#### ASSIGNED TASK:
Going through the entries below, copy out each line that contains "radio".

DATA PROVIDED below:

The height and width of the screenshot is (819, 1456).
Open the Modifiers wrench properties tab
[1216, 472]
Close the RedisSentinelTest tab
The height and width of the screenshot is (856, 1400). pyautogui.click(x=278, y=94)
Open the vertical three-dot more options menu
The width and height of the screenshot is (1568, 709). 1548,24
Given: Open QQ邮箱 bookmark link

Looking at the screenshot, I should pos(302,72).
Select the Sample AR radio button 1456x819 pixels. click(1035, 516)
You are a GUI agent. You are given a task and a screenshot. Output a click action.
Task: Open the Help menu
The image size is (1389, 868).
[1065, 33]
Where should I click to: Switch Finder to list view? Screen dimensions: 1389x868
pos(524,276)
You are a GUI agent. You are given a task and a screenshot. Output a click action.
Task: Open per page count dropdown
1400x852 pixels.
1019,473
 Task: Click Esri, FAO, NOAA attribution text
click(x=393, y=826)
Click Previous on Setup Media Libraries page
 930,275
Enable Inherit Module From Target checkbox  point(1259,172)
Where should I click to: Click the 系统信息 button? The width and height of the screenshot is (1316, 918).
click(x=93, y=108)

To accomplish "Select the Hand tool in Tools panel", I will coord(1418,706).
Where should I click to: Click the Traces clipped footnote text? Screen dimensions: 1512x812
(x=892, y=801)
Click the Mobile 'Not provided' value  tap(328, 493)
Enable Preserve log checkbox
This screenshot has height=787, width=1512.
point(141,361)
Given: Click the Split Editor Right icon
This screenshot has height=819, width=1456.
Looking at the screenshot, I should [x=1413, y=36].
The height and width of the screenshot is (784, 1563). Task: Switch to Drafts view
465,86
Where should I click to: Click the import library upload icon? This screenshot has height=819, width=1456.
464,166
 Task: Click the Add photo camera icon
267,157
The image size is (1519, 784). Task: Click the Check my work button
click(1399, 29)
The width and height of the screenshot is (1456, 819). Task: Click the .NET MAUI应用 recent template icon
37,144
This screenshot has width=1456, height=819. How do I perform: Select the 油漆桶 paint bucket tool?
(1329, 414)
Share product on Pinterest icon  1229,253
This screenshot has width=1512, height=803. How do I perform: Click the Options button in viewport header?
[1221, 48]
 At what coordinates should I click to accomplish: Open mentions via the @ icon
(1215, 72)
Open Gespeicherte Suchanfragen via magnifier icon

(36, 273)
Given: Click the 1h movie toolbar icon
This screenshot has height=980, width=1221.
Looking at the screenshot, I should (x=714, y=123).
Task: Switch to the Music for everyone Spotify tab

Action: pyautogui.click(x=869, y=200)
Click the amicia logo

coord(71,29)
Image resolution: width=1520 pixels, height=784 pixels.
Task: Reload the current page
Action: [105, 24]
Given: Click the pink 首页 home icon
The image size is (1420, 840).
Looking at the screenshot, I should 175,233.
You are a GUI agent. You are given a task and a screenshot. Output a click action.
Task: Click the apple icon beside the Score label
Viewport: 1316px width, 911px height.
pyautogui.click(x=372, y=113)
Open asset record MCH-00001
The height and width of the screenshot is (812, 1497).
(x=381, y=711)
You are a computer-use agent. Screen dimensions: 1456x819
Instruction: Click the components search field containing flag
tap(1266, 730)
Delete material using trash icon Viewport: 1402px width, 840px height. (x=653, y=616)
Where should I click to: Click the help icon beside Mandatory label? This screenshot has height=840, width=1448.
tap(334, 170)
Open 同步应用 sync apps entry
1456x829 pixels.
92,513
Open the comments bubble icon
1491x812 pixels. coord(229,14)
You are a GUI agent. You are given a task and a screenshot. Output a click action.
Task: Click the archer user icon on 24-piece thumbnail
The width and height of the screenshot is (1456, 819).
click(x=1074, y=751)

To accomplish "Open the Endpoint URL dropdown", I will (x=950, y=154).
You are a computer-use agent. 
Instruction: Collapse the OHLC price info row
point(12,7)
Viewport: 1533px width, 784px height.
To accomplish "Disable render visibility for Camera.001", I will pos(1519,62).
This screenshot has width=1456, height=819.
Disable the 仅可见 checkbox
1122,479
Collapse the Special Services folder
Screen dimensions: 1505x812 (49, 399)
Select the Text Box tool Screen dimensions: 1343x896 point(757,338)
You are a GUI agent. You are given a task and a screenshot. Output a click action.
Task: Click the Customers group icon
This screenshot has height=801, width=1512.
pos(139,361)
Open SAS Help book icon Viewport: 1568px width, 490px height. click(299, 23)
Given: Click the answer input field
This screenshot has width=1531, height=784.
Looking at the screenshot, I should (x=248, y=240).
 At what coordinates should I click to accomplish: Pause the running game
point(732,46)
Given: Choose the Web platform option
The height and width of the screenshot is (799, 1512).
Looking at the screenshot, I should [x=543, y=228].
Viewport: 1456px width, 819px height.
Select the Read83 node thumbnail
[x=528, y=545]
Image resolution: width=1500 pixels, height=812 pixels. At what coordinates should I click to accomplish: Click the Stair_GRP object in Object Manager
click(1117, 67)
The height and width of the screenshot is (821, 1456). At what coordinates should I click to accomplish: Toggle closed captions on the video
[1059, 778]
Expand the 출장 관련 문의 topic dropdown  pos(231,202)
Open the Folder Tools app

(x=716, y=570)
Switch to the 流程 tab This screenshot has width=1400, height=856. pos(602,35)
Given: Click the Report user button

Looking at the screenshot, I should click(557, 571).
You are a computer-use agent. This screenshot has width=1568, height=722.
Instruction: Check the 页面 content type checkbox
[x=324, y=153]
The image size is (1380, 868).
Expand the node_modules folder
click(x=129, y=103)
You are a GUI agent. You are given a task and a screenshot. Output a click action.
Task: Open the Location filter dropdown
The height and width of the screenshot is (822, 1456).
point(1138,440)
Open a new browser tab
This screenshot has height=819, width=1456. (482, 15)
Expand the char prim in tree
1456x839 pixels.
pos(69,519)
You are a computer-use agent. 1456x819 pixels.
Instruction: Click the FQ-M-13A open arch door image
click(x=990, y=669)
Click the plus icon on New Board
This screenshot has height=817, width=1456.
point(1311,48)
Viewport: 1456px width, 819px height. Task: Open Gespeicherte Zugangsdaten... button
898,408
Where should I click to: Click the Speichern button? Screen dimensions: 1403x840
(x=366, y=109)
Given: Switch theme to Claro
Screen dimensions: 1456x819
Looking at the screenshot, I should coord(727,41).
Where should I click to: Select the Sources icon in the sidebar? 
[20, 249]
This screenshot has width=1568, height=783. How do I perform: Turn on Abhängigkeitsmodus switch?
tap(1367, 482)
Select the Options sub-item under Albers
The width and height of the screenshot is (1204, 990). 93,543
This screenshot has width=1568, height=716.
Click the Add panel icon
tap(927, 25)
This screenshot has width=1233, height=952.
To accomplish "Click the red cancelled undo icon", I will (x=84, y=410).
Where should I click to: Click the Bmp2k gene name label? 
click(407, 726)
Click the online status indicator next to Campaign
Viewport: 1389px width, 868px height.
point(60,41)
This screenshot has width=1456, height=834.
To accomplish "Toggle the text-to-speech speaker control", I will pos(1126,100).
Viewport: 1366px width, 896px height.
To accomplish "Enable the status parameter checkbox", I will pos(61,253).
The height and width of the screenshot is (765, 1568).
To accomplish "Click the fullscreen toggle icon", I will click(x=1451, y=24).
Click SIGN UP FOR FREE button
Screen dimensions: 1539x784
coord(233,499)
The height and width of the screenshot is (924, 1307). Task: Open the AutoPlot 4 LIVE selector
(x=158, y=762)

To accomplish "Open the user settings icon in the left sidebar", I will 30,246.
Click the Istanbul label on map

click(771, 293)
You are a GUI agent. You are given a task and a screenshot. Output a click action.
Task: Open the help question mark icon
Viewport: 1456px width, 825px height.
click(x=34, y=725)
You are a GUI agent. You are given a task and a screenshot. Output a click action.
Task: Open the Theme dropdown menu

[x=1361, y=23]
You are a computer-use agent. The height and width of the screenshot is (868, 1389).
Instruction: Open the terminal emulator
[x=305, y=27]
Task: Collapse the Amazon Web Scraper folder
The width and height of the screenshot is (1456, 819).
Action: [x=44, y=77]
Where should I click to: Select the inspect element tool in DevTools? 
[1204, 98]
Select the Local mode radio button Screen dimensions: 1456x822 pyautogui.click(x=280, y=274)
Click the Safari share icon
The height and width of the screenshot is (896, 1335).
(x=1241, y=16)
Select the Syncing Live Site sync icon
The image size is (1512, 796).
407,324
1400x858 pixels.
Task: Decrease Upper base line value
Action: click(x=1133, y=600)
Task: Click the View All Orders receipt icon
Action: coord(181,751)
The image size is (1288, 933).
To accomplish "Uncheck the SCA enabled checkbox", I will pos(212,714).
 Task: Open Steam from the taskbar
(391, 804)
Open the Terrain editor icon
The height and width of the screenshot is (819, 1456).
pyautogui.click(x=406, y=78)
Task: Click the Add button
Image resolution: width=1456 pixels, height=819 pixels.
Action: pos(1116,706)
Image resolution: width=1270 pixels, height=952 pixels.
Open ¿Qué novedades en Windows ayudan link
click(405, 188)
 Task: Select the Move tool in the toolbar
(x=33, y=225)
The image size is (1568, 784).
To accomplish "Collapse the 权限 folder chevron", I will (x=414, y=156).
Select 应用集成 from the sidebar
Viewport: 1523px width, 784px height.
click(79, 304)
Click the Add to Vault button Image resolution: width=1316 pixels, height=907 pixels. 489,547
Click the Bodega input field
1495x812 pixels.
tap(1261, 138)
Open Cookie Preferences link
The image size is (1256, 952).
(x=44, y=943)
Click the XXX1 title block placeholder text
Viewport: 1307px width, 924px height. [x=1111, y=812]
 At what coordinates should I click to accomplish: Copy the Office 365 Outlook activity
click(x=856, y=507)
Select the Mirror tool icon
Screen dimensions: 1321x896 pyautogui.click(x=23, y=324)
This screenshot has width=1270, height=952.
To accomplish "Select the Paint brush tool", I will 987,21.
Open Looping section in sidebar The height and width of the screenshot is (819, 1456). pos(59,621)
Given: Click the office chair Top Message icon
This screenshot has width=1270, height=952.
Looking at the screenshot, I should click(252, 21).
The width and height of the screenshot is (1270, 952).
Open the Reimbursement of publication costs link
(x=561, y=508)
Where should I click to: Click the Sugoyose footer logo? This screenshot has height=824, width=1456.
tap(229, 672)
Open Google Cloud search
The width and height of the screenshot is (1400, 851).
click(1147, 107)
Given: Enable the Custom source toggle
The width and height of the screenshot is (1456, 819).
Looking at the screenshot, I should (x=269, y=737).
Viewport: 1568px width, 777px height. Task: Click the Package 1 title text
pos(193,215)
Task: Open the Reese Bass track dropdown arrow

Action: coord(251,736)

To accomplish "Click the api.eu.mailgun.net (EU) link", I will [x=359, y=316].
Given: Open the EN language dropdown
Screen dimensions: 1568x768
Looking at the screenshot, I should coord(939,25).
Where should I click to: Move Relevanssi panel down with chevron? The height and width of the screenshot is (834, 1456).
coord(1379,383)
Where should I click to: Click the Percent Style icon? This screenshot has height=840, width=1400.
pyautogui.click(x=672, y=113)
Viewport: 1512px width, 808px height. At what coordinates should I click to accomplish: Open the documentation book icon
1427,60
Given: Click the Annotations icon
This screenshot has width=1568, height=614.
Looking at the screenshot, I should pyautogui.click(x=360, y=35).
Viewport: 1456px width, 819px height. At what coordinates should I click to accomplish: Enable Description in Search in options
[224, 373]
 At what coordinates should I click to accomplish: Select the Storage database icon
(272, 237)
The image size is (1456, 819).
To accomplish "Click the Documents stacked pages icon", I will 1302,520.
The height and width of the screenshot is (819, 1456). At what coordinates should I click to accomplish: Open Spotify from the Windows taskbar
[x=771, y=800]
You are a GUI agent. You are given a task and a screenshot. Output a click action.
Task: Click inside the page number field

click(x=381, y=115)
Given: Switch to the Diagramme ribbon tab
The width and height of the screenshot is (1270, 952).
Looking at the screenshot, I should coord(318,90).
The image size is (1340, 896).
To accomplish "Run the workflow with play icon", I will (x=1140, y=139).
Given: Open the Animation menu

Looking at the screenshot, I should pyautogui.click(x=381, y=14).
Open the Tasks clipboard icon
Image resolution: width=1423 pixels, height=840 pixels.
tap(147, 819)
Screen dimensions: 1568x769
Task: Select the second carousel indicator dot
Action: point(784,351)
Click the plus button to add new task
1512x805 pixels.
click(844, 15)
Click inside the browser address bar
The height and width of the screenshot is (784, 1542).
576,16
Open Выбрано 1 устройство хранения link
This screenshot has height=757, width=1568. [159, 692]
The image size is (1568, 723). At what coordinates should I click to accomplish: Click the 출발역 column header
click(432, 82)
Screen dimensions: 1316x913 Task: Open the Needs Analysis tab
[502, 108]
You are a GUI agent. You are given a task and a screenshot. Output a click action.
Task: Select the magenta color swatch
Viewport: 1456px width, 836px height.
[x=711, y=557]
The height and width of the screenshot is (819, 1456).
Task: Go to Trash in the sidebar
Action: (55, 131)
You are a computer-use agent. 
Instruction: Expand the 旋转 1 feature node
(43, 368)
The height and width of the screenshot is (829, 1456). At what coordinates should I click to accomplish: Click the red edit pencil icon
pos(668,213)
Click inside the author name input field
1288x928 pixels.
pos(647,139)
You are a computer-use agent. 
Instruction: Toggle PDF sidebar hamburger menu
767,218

End of DATA PROVIDED.

#### ANSWER SECTION:
Select the Sample AR radio button 1456x819 pixels. click(1035, 516)
Select the Local mode radio button Screen dimensions: 1456x822 pyautogui.click(x=280, y=274)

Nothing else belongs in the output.